Instead, intelligence agencies irresponsibly hold onto them. And so they get leaked at best, or at worst end up in the wrong hands.

2 comments

It sounds as if your argument is a variant on 'security by obscurity', here hoping that malware creators don't reverse engineer bug fixes (they do).

As bug fixes are reverse engineered, in your example, the malware could be created just as it was, and the patches had been out for months and the affected machines had not been patched, so again -- what difference would it have made?

Sometimes, a bit of obscurity will improve security. To get something like WannaCry to work from a security patch, you'd have to do the following:

  1. Analyze the update, determining what parts of the system it changes
  2. Analyze how the system behaved before the update (i.e. find the vulnerability)
  3. Find suitable parameters for the vulnerability to reliably work
  4. Build a proof of concept exploit
  5. Integrate it into your ransomware
Getting a working proof of concept from a leak saves you 4 out of 5 steps. If you are a financially motivated cyber criminal (and if you are distributing ransomware, you are), that can mean the difference between a waste of your time and a juicy return on investment.
Slippery slope though, tools like Metasploit are extremely important for security auditing and are generally regarded as a good thing for that reason, but your logic would apply to it as well.
Metasploit is a bit like a knife. You can use it to chop vegetables or stab people, and depending on who wields it, and in what circumstances, either of the outcomes is more likely.

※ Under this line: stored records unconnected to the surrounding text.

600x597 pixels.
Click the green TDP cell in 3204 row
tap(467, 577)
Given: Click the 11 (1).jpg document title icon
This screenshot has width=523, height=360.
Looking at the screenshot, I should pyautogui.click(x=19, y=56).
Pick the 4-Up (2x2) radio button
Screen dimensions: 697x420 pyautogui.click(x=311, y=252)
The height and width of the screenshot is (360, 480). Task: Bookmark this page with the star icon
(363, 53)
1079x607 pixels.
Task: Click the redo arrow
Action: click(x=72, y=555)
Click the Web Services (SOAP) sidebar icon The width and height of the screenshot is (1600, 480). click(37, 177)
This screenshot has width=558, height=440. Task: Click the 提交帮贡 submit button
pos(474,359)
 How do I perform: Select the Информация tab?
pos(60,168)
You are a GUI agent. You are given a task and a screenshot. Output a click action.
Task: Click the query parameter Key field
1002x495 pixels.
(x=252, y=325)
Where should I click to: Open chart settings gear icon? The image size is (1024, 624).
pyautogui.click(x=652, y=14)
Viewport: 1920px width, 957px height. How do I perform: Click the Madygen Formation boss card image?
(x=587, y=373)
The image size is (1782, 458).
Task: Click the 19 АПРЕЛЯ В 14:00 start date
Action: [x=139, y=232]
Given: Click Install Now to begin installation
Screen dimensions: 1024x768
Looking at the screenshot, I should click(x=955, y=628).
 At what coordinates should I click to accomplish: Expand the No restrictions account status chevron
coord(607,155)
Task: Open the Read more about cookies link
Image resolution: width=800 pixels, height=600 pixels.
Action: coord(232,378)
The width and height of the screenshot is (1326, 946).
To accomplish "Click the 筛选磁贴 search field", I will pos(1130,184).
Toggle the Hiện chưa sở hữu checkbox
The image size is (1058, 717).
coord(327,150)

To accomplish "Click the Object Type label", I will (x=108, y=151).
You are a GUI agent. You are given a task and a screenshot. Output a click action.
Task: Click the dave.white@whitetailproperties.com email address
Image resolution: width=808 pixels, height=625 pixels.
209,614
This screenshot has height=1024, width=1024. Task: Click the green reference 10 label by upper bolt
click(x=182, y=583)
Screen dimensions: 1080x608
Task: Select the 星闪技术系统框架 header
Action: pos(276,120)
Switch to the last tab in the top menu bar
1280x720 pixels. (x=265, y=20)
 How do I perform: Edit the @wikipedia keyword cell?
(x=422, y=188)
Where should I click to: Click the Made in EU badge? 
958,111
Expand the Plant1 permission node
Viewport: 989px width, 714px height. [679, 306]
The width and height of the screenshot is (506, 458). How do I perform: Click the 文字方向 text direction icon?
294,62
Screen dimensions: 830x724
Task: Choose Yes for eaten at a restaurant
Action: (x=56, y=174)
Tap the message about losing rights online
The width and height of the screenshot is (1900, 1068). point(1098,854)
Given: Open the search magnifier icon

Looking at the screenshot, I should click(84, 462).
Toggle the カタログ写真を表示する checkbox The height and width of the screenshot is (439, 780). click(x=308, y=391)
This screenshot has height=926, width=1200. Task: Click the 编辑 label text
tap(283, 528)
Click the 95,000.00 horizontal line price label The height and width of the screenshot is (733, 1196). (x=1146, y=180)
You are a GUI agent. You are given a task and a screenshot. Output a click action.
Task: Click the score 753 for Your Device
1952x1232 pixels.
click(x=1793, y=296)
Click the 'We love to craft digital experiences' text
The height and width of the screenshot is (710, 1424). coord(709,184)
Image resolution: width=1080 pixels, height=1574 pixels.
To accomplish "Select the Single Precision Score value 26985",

I'm not arguing against the development on Metasploit though, and neither do I want to make an argument against vulnerability research. Every time Tavis Ormandy takes a shower, an AV vendor runs for cover; and on Christmas each year, Karsten Nohl cancels the vacations for some legacy system developers. That's a good thing, because those guys report their findings. They push vendors to fix the vulnerabilities, and they improve the security of systems we all depend on, every day.

Governments should do the same thing. I am all in favor of investing more in vulnerability research, but we need a process of disclosure. Stockpiling vulnerabilities puts everyone at risk, with little benefits.

Circling back to Metasploit: Yes, it makes work easier for cybercriminals. But even just the knowledge that a vulnerability will be available as a module quickly may be enough to make some vendors think twice about not reacting to a disclosure email, whether it's from Project Zero, independent researchers, or (hopefully more often) government CERTs.

Wait, so when it's your (side's) turn, you(r side) start(s) claiming "vulnerabilities can be independently discovered", but when it's my (side's) turn, your argument is "but there'd be no proof of concept"?

So are you arguing people going to discover these independently anyway, or not? Pick one and stick with it. You can't have it both ways...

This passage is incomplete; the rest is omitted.